ACTION ITEM: Starting with the line that contains "You are a computer-use" and ending with the last line of the entries, repeat exactly those lines and nothing else, pictures excluded.
========================================================================
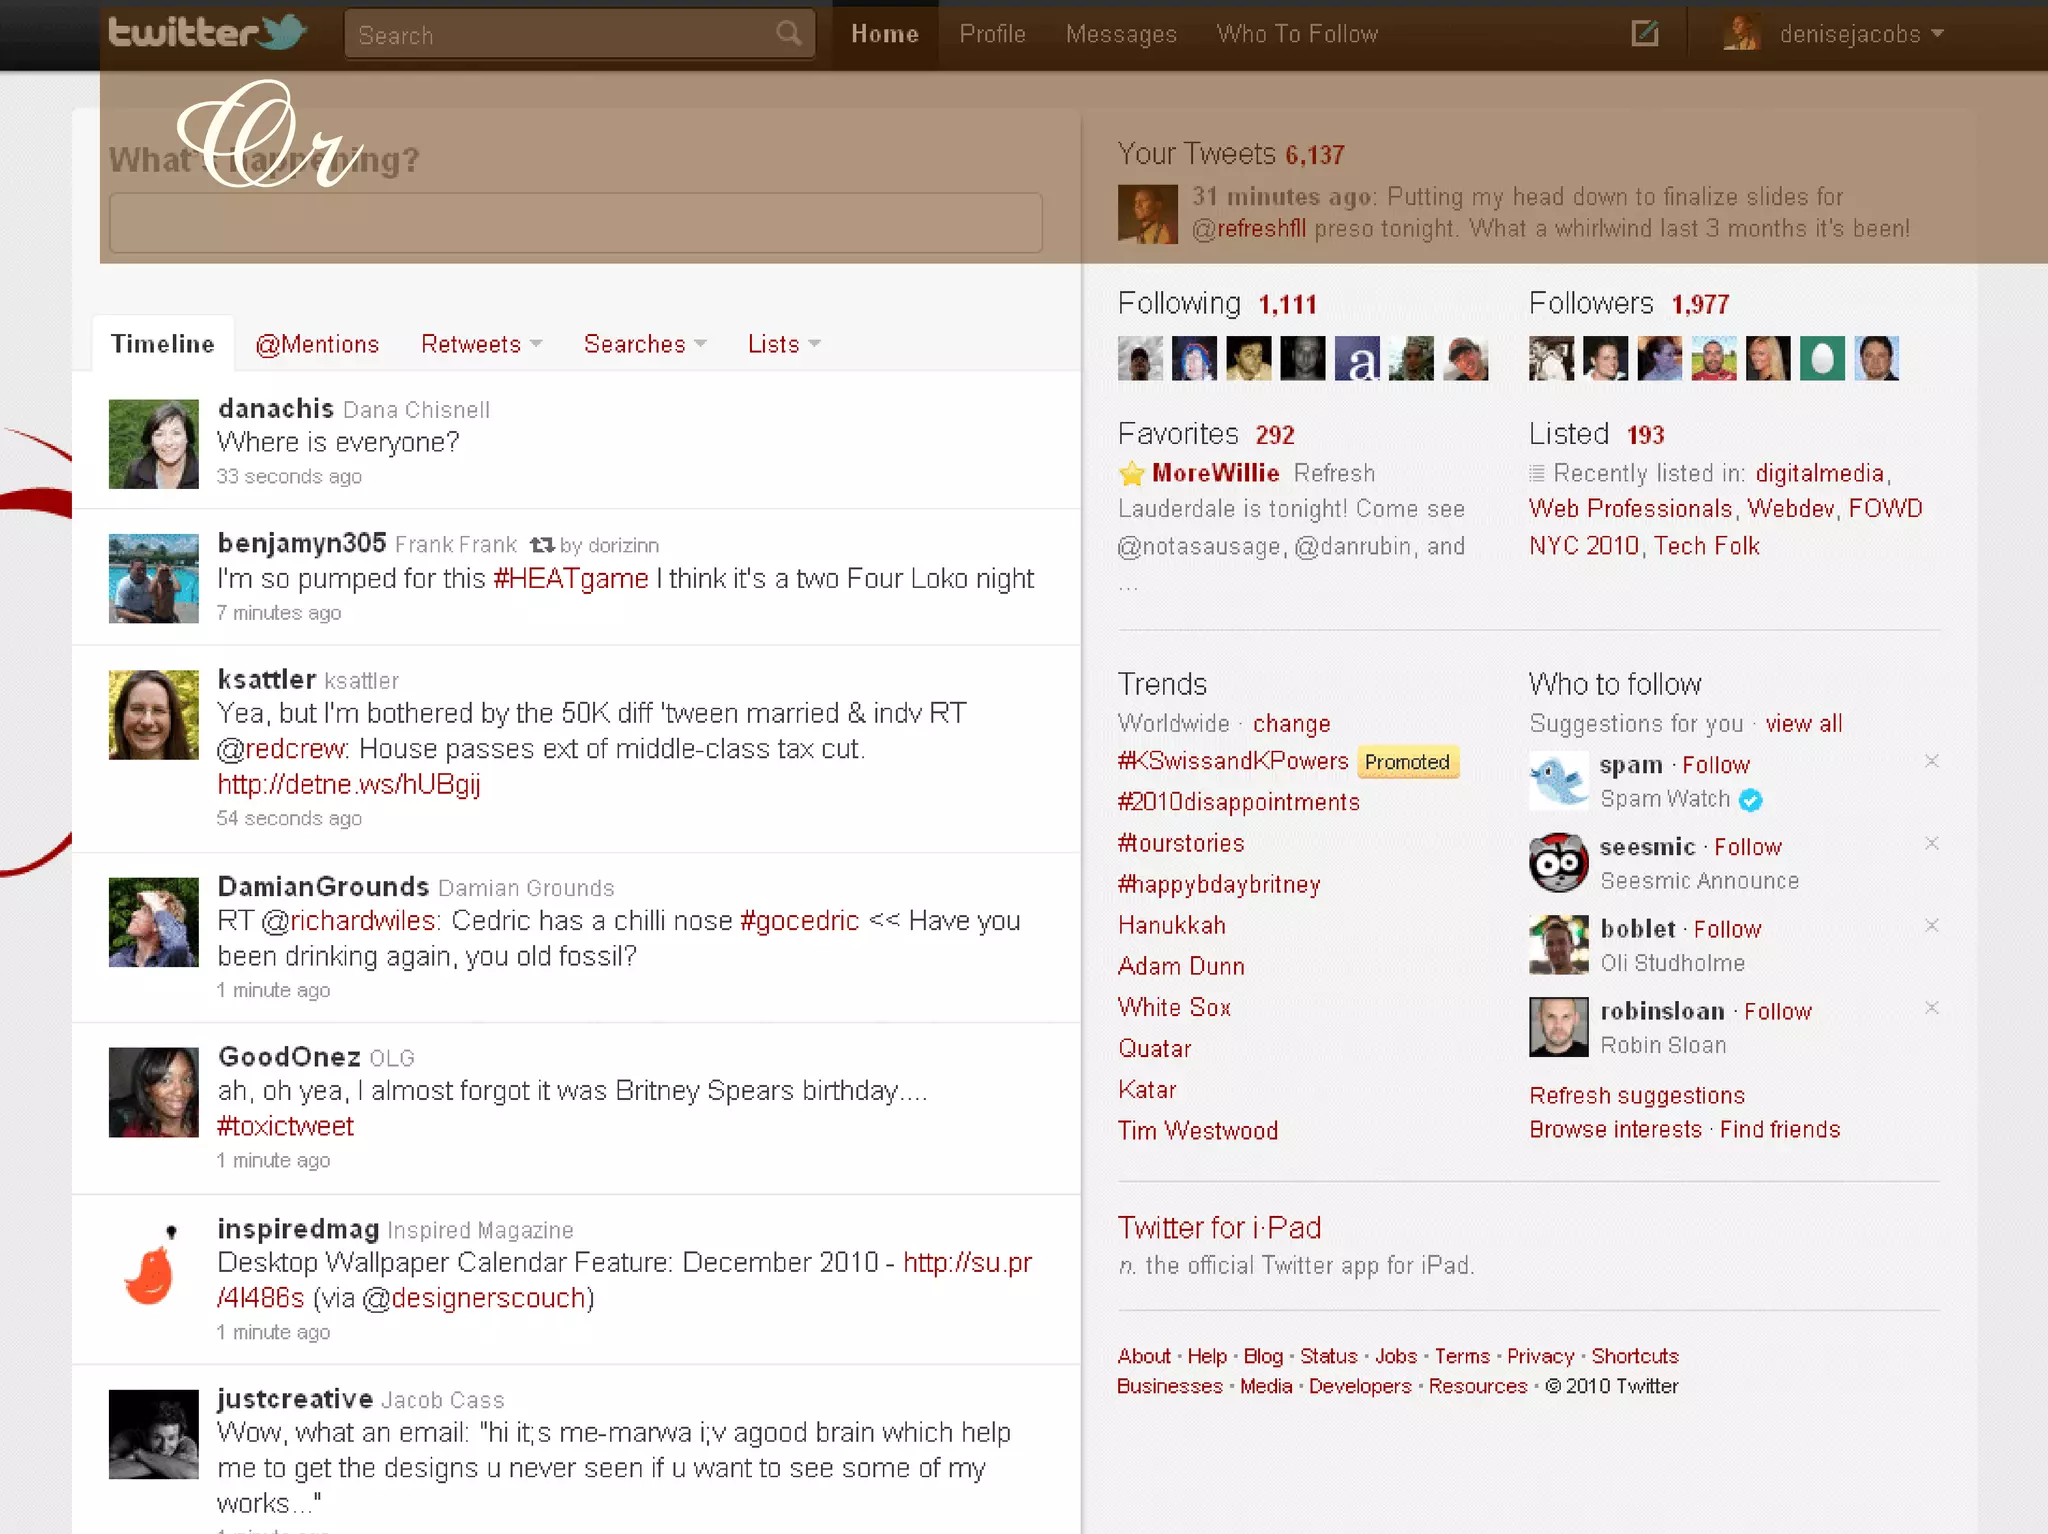Viewport: 2048px width, 1534px height.
Task: Follow the boblet suggestion
Action: (1727, 929)
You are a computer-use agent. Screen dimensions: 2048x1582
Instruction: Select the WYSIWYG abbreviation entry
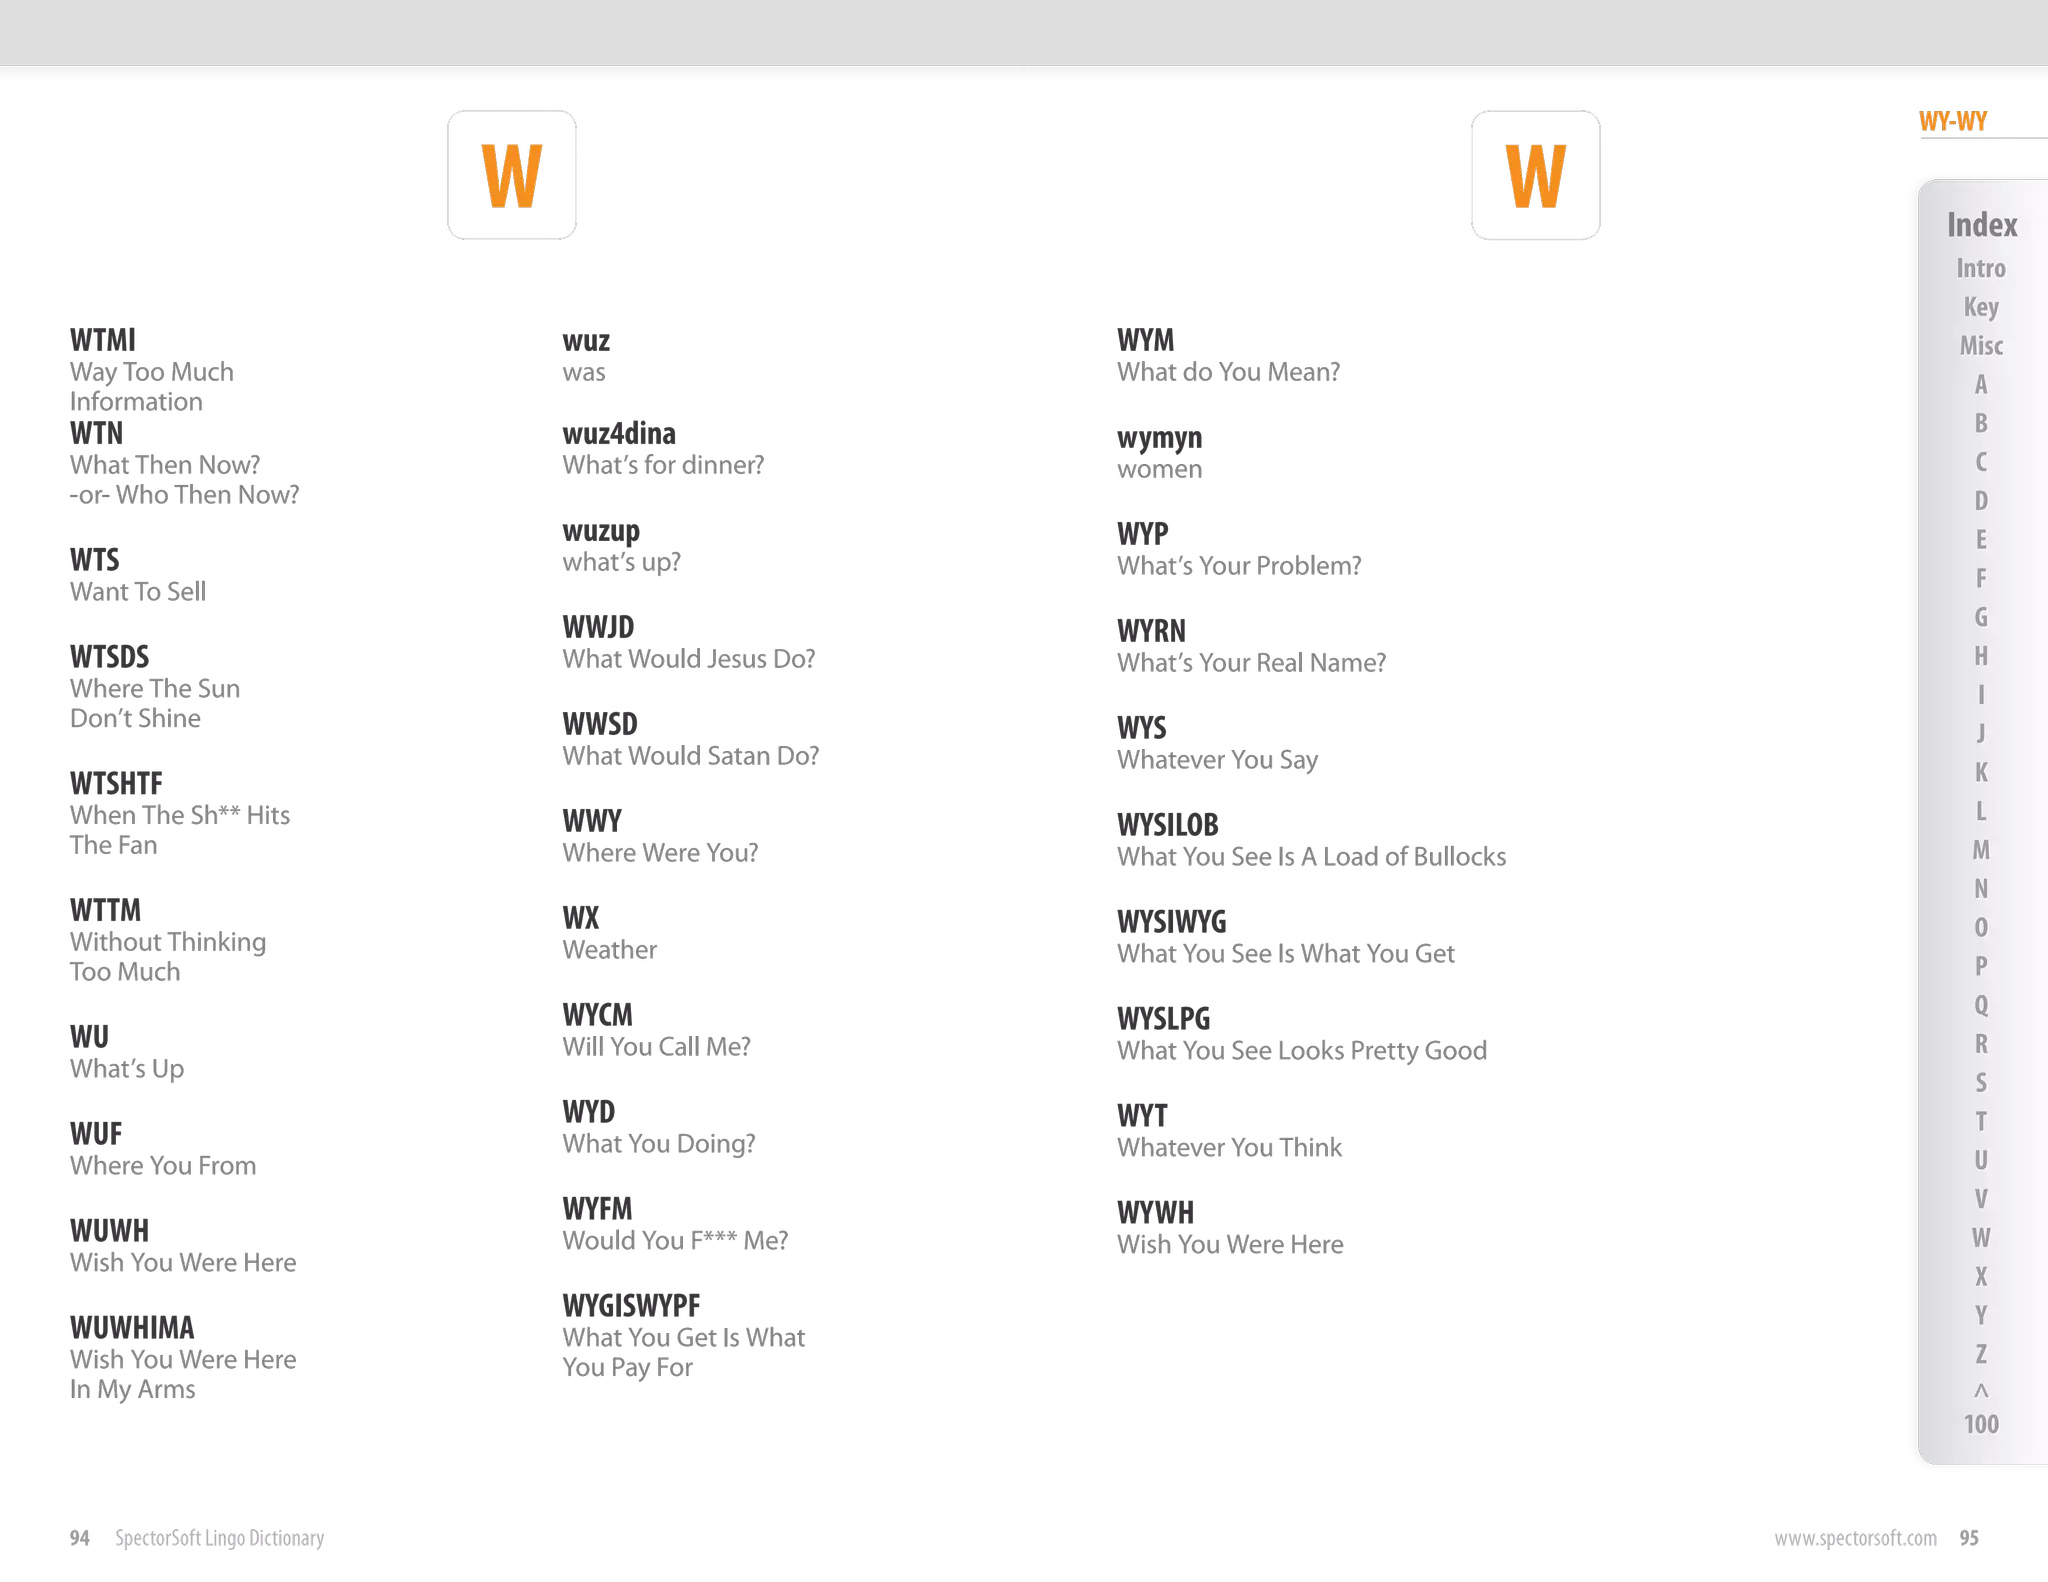1172,922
========================================================================
RESULT FOR THIS EXERCISE:
You are a computer-use agent. Screen dimensions: 2048x1582
Instruction: Select the WYSIWYG abbreviation entry
1172,922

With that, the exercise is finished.